MATERIAL TO PROCESS -

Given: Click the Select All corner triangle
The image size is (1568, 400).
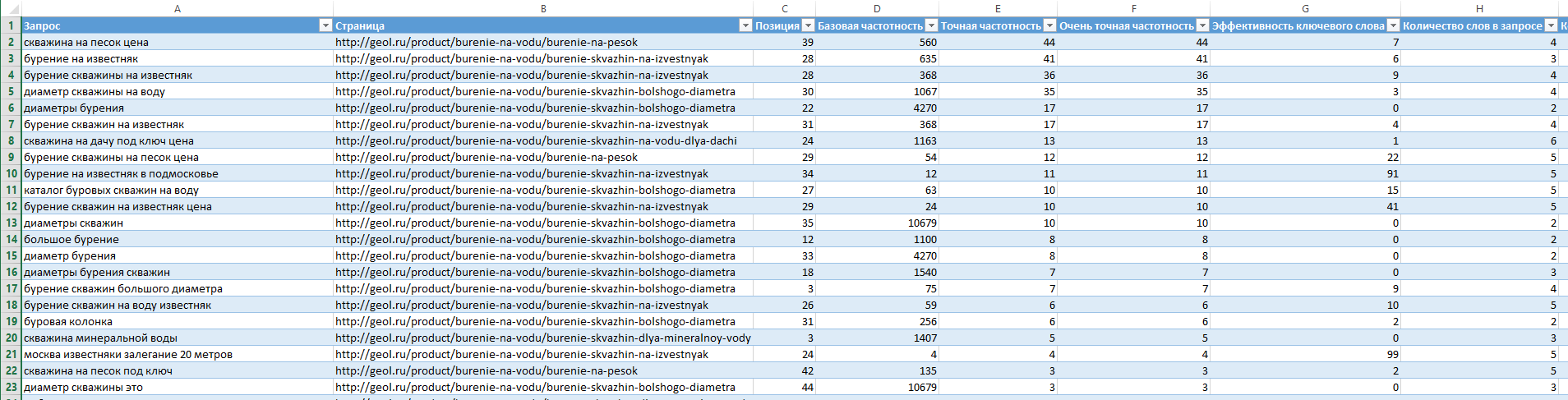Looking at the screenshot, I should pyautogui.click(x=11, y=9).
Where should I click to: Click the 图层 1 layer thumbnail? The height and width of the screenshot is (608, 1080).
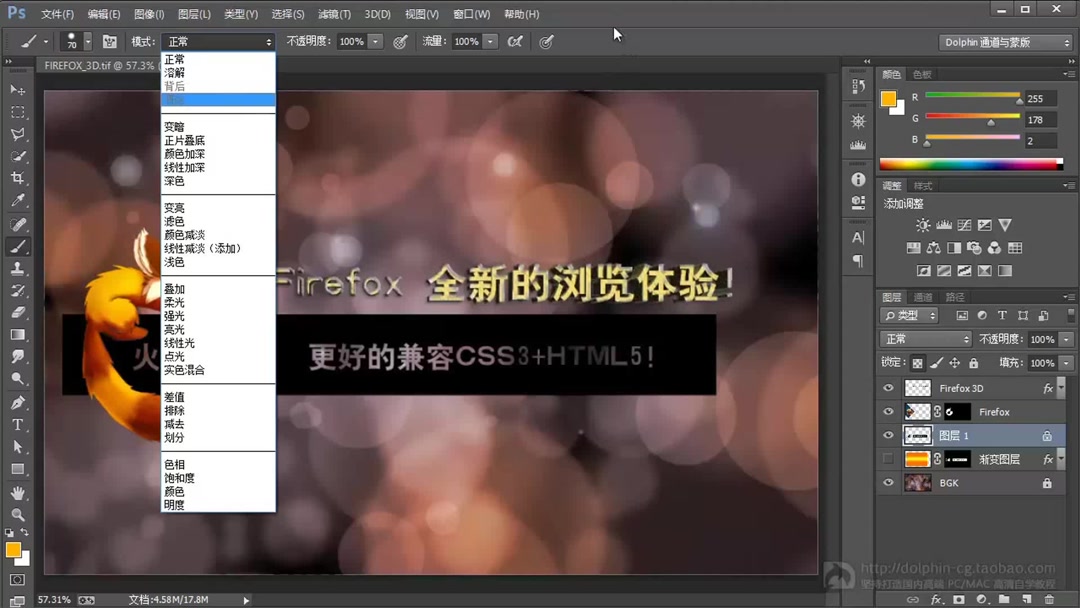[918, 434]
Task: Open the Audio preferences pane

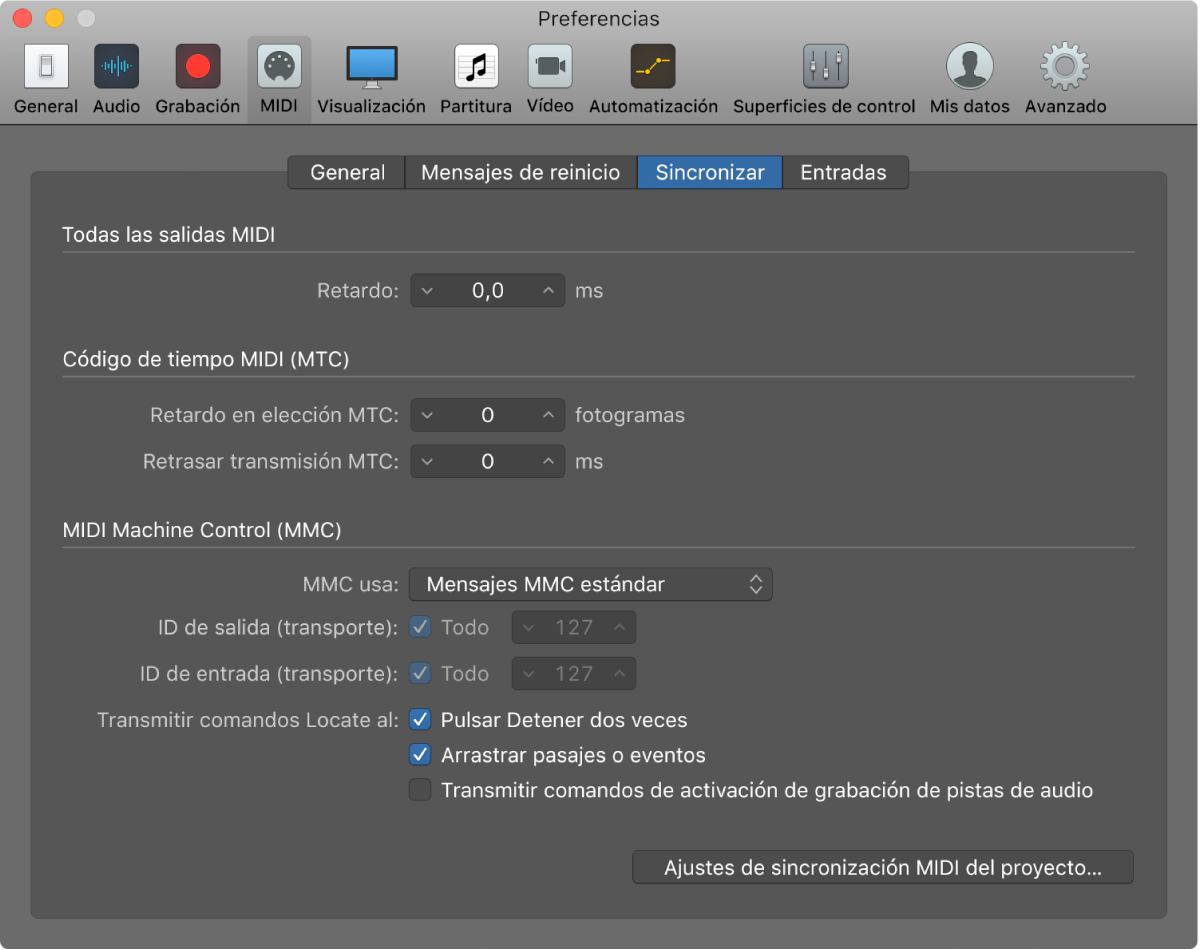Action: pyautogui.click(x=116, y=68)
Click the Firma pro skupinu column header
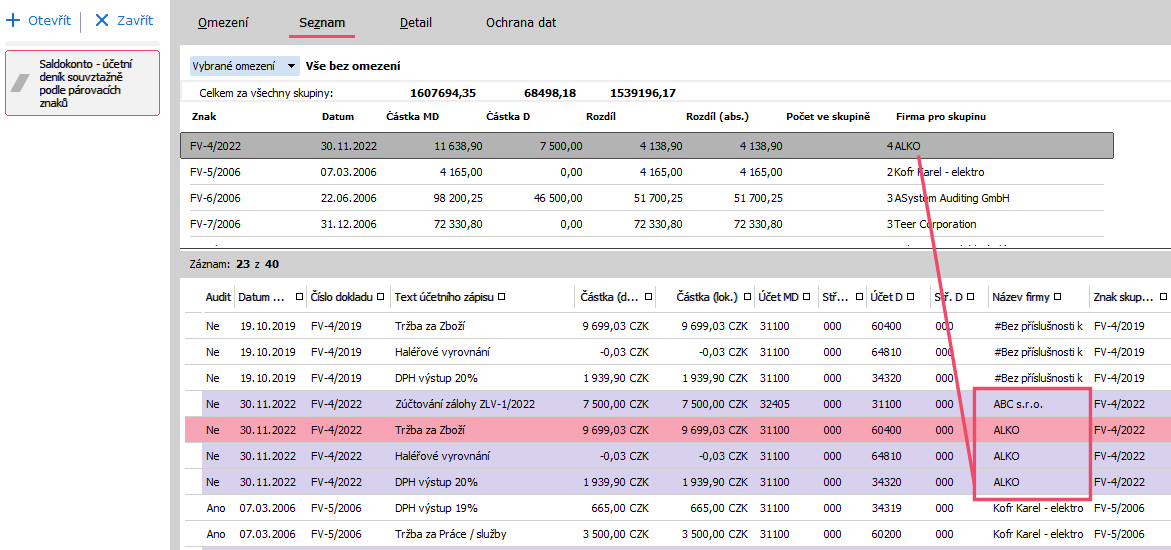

TASK DIRECTIONS - The listing above is to be written out again exactly, with its pictures omitted.

ANSWER SECTION -
Given: Click the Select All corner triangle
The image size is (1568, 400).
Looking at the screenshot, I should pyautogui.click(x=11, y=9).
Where should I click to: Click the 图层 1 layer thumbnail? The height and width of the screenshot is (608, 1080).
[918, 434]
Task: Open the Audio preferences pane

Action: pyautogui.click(x=116, y=68)
Click the Firma pro skupinu column header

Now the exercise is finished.